Tüm ihtişamın ortasında ki 75 yaşındaki Kral III. Charles 260 yıllık “Altın devlet arabası” içinde Buckingham Sarayı’na geri dönerken, aralıklarla tebaasına el salladı. Ekrana yansıyan yorgun ve asık suratı ise dikkatlerden kaçmadı. Kraliçe II. Elizabeth’in kişisel mücevher koleksiyonundan elmaslarla bezenmiş ‘Kraliçe Mary’ tacını takan eşi Camilla ise gülümseyen tek kişiydi.
Camilla hem İngiliz basını hem de halk tarafından yıllarca karalandı ve genellikle Charles ve Diana’nın “peri masalı” evliliğinin bozulmasından sorumlu tutuldu. Prens William ve Harry’nin annesi “Halkın Prensesi” lakaplı Diana, Camilla’ya “Rottweiler” adını vermiş eşi Charles’tan ayrılmasında tek neden olarak onu göstermişti. Charles – Camilla ikilisi, Charles’ın Prenses Diana’dan boşanmasına aşama aşama yön vererek, kraliyet ailesini karıştırmak ve ilişkilerine dair kamuoyunda pek de popüler olmayan algının üstesinden gelmesini iyi bildiler. Kraliyet ailesi için hiç de uygun olmayan bir konumda adeta türbülanstan geçen ilişkilerinde ayakta kalarak sonunda muratlarına erdiler. İngiliz kraliyet ailesinin acı, tatlı en önemli olaylarına ev sahipliği yapan Londra Westminster Abbey’deki Taç giyme töreninin gerçekleşmesini sağlayan anahtar nokta şuydu ; Kraliçe II. Elizabeth Camilla’nın kraliçe eşi olarak tanınmasını kutsamış geçen onlarca yıllık meseleyi ölmeden kısa bir süre önce halletmişti.
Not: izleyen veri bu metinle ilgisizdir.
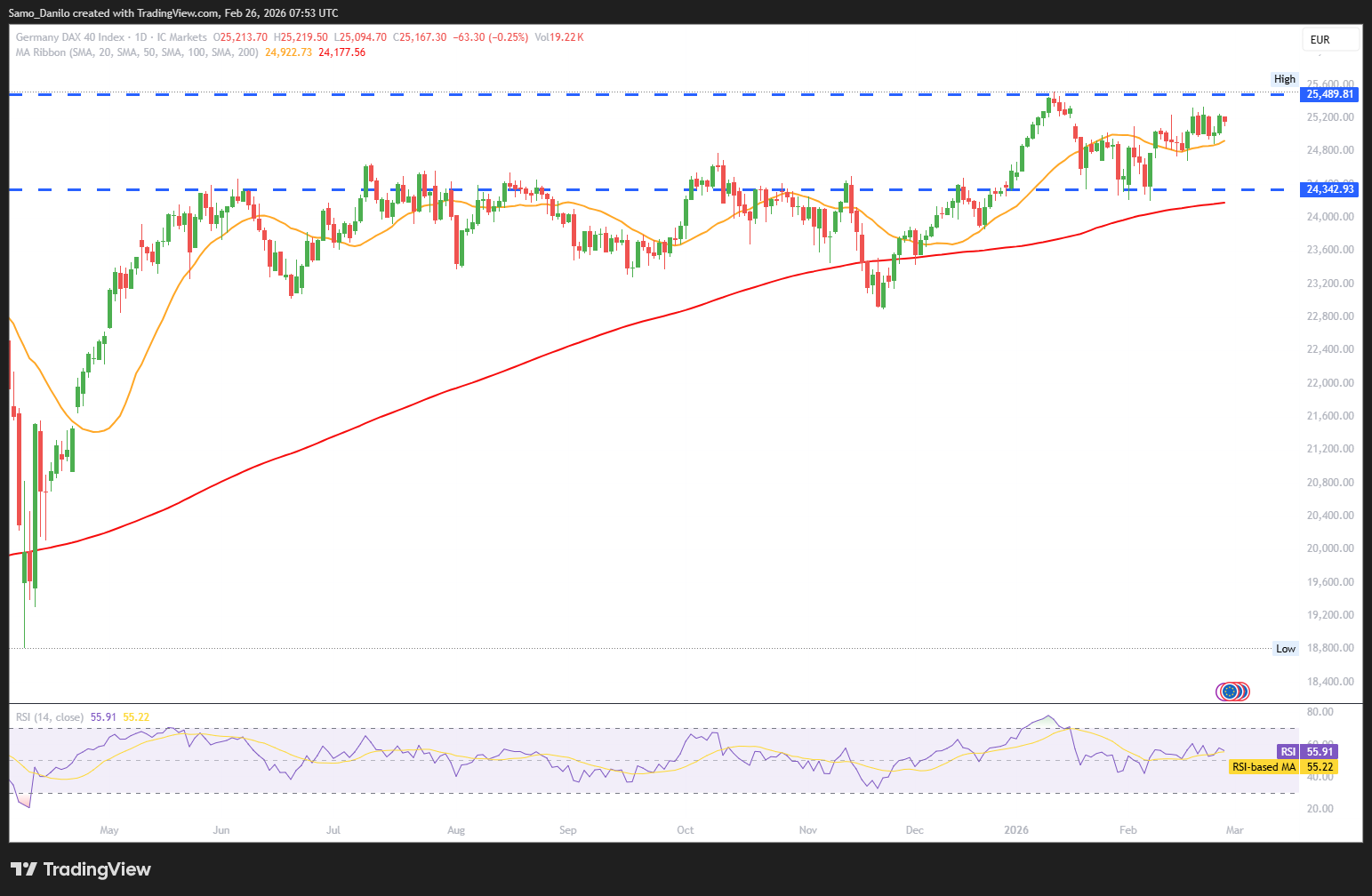Click the 2026 year marker on the time axis
The height and width of the screenshot is (896, 1372).
click(1015, 830)
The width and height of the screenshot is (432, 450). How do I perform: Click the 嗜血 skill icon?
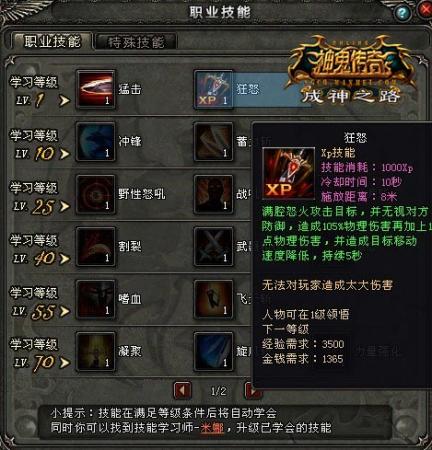(96, 299)
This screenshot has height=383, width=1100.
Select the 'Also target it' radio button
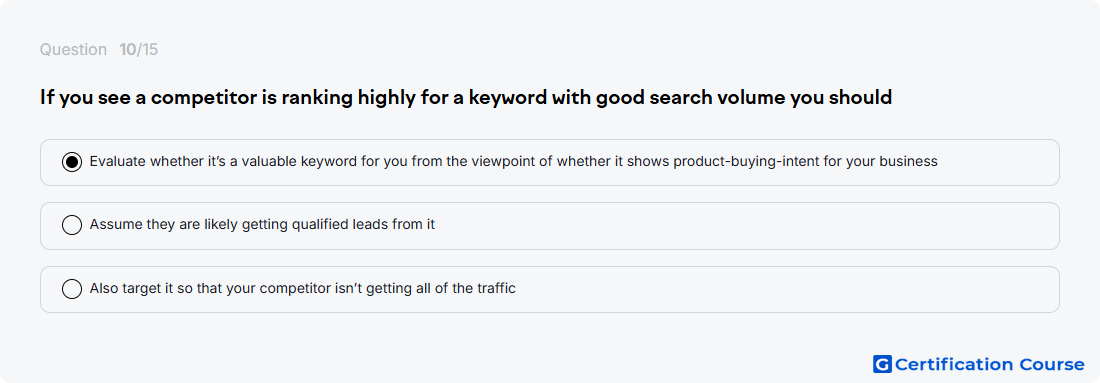click(x=72, y=288)
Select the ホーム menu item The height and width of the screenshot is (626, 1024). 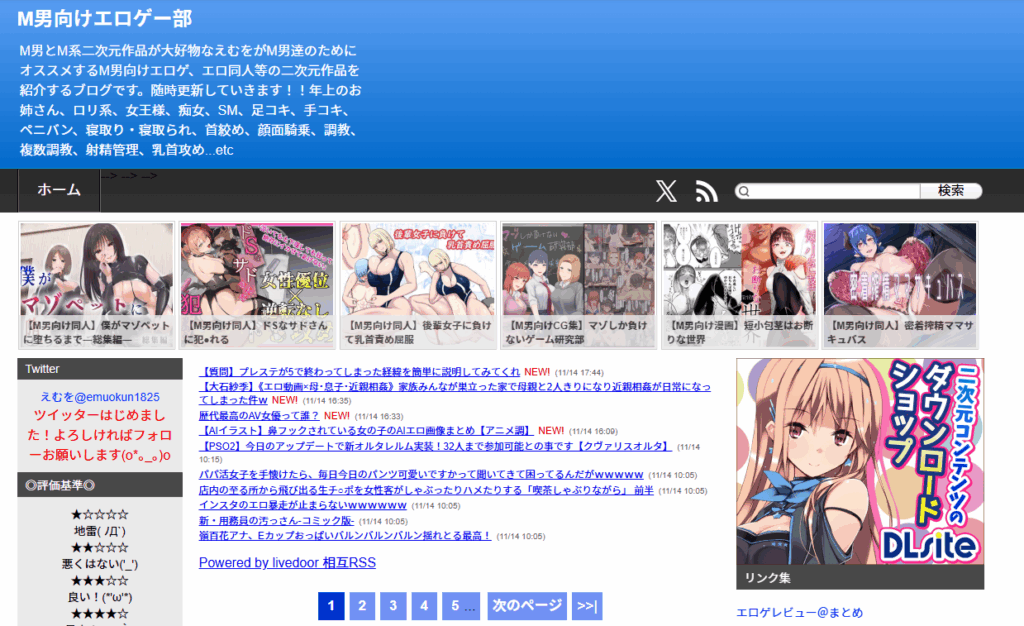pyautogui.click(x=59, y=190)
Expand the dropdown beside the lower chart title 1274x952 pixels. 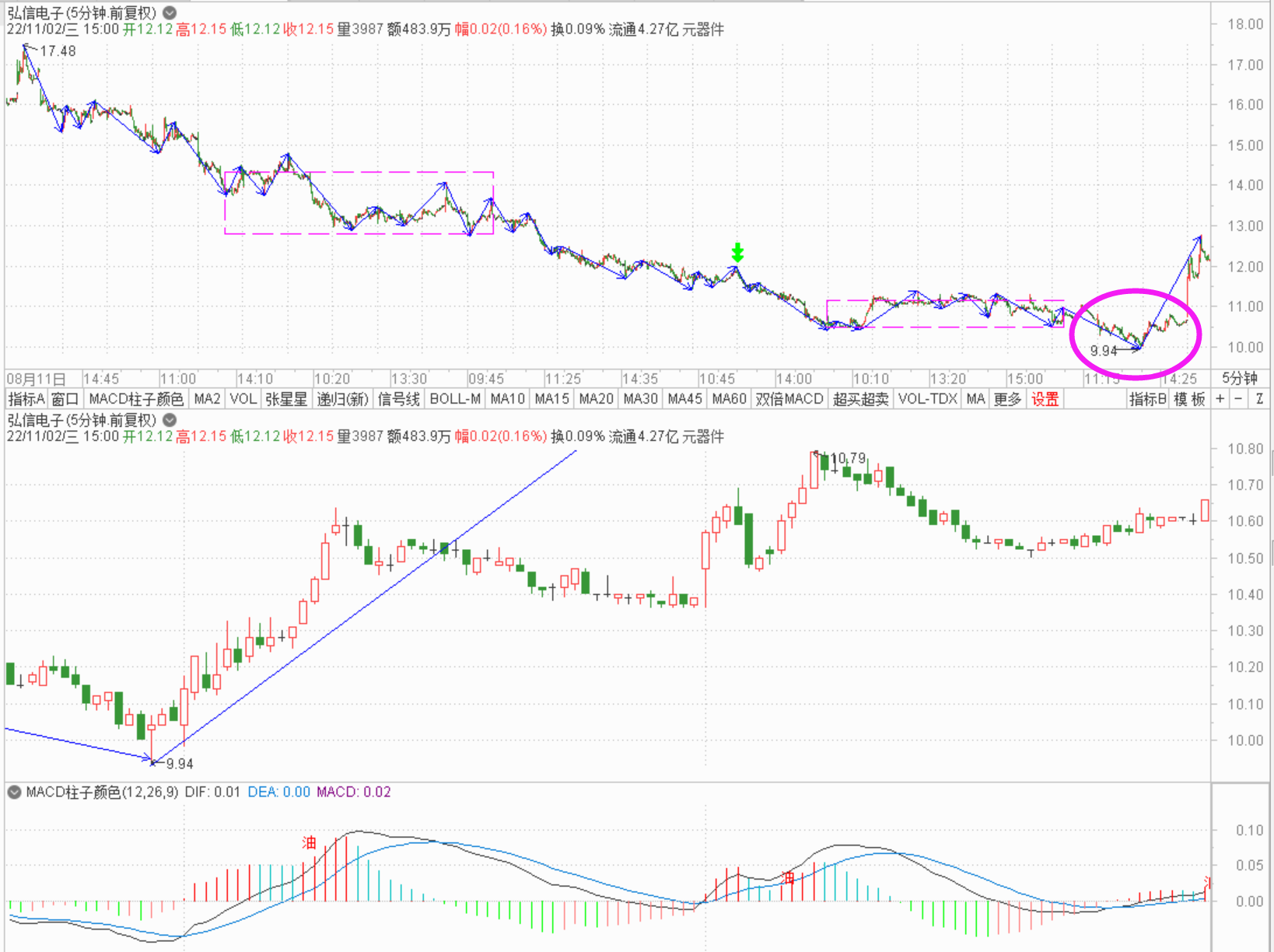(170, 420)
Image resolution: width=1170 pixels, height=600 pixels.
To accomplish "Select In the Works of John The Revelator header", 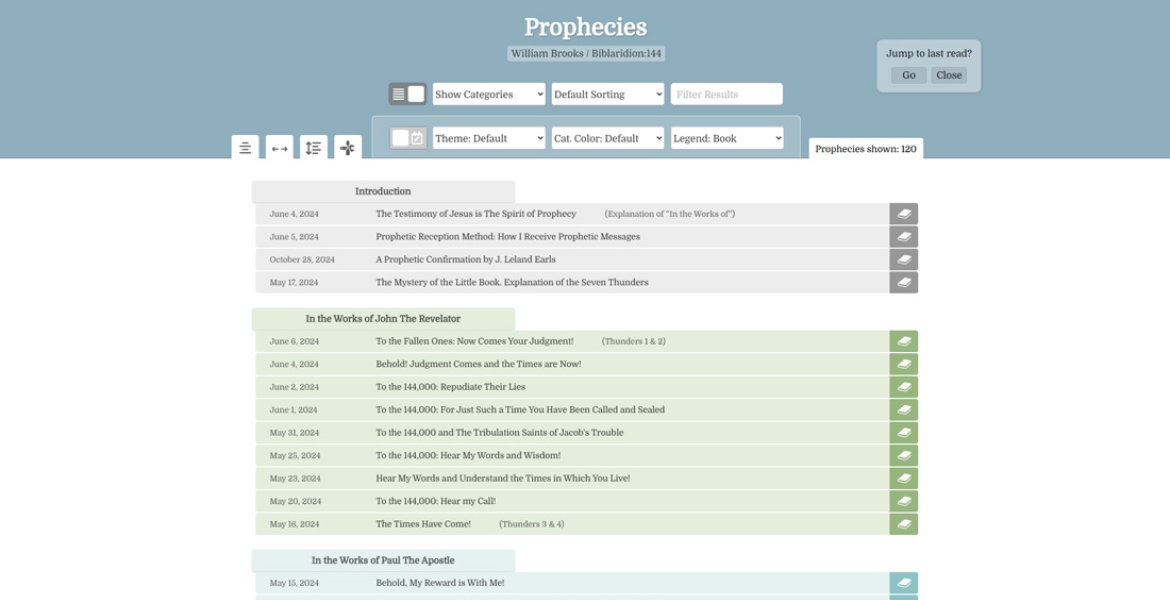I will pyautogui.click(x=383, y=319).
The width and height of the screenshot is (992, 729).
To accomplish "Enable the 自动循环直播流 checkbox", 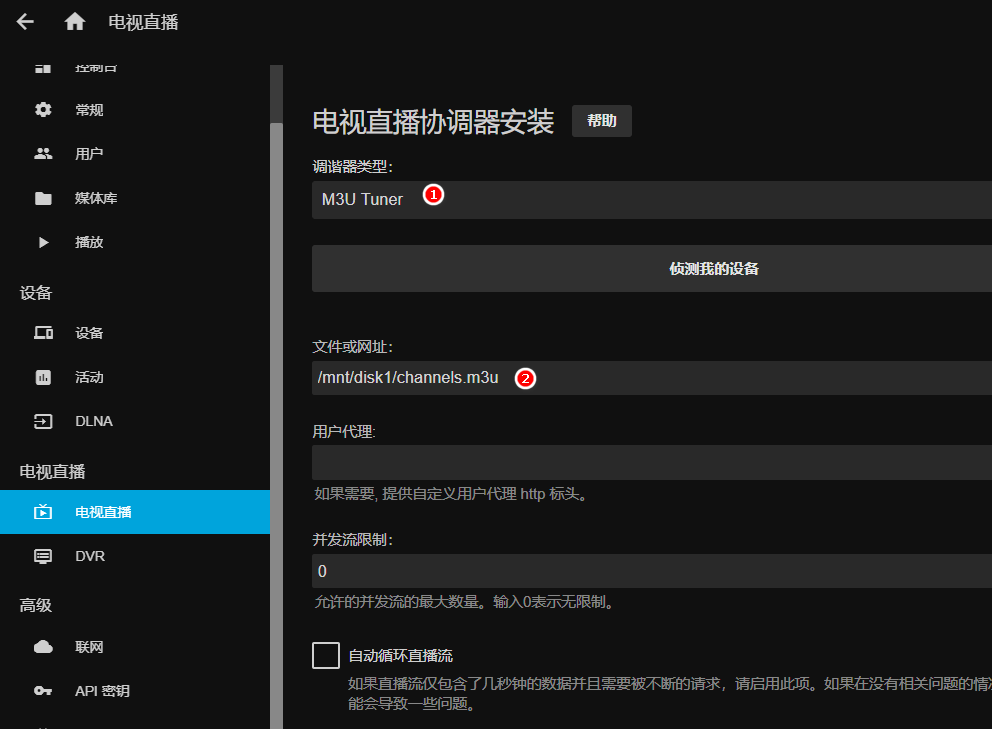I will coord(326,656).
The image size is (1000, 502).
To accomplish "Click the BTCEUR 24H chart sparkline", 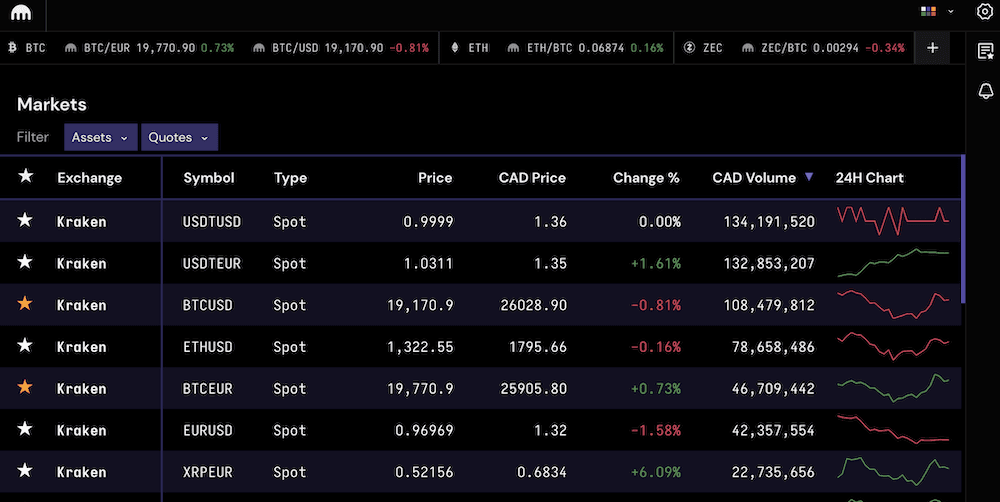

Beklendiği üzere Kral III. Charles’ın tarihi taç giyme töreni dünya çapında izlenme rekoru kırdı. 300 milyon kişi televizyon ekranlarından töreni izledi. Eylül ayında Kraliçe II. Elizabeth’in 96 yaşında hayata veda etmesinin ardından Birleşik Krallık’ta “Geleneksel monarşi” tartışılıyor, üzerine yorumlar yapılıyor. Monarşi Kraliçe II. Elizabeth ile birlikte öldü ancak cumhuriyete hazır mıyız? sorusu gündeme getiriliyor. Taç giyme töreninin göze ve kulağa hoş gelebilecek tüm görkemli telaşına rağmen “Beğenseniz de beğenmeseniz de Kralınız III. Charles” deniliyor. Böylelikle kralcılar ve protestocular açısından çok farklı taç giyme günü tarihi kayıtlara geçti. İngiltere Sunak hükümeti İçişleri bakanının yeni kararnamelerine bağlı olarak getirilen protestolar için orantısız sert önlem ve cezalar dikkatleri çekti. Sadece tişört giydiği için mi tutuklandı? tartışmaları taç giyme töreni öncesine alel acele alınan kararların varlığı “otoriterliğe doğru korkutucu bir kaymanın habercisi” şeklinde yorumları da beraberinde getirdi.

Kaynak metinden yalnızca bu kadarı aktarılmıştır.